*INPUT:*
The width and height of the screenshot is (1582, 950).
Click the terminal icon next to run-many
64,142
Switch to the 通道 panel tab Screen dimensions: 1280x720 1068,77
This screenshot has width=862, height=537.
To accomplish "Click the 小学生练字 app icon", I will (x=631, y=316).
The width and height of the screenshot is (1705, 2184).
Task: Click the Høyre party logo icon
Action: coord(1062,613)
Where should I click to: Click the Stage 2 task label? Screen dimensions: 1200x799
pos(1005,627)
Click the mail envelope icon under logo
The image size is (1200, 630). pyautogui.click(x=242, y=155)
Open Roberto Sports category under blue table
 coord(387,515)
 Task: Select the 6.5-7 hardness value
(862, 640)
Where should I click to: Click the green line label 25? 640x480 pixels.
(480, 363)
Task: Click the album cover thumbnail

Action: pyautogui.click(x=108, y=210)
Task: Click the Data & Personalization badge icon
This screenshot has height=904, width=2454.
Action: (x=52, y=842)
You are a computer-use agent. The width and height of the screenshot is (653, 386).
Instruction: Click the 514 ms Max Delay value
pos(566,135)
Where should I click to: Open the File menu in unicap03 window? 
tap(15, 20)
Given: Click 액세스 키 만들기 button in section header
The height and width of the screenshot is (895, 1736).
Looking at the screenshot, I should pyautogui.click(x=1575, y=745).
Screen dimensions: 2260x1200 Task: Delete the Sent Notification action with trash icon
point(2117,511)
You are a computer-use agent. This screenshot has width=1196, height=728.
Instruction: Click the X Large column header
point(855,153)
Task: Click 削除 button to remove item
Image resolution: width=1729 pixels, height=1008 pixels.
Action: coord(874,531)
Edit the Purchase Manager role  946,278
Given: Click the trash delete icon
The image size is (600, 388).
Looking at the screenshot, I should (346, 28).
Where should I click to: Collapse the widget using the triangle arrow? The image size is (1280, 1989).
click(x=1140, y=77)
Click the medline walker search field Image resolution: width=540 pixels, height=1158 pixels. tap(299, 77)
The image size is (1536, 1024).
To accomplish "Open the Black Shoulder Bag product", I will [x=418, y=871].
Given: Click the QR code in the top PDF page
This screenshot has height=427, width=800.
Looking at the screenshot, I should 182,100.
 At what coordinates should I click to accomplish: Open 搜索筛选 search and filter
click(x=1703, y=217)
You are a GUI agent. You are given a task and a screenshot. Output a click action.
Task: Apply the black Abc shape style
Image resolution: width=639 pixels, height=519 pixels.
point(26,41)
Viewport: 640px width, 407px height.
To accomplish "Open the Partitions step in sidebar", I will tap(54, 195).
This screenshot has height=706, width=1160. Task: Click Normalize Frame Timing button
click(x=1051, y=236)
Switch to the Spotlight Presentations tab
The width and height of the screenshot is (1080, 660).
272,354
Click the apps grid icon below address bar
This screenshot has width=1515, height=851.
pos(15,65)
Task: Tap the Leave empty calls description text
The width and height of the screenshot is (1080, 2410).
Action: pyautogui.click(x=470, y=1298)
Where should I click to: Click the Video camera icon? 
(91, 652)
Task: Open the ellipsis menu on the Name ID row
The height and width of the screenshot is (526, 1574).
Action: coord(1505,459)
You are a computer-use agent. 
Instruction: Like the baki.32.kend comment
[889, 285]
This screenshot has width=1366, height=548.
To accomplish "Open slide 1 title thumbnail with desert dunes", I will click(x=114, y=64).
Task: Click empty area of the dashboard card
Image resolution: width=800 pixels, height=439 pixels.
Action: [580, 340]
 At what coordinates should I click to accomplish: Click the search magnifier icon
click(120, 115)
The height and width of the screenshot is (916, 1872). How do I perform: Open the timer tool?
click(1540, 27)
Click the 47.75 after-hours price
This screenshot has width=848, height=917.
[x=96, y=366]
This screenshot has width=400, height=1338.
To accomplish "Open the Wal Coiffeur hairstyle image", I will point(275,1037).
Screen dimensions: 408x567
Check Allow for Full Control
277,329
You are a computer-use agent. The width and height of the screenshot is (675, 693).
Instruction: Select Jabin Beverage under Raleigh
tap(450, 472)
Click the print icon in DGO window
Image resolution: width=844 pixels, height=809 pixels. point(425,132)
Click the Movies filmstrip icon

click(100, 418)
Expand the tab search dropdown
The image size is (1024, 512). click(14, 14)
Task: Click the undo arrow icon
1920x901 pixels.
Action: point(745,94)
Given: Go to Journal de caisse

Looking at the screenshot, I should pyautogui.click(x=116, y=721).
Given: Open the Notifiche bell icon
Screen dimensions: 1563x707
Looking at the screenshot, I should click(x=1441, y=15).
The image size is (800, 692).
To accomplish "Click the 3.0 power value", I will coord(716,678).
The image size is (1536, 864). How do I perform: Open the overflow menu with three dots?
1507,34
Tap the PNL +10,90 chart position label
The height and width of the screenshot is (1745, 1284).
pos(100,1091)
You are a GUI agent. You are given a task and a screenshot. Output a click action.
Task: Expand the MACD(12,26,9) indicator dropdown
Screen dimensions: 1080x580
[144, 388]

*EXERCISE GOAL:*
Look through the entries above. Copy each line in which the string "computer" occurs.

*RESULT:*
You are a computer-use agent. The width and height of the screenshot is (653, 386).
You are a computer-use agent. This screenshot has width=1196, height=728.
You are a computer-use agent. 
You are a computer-use agent. The width and height of the screenshot is (675, 693).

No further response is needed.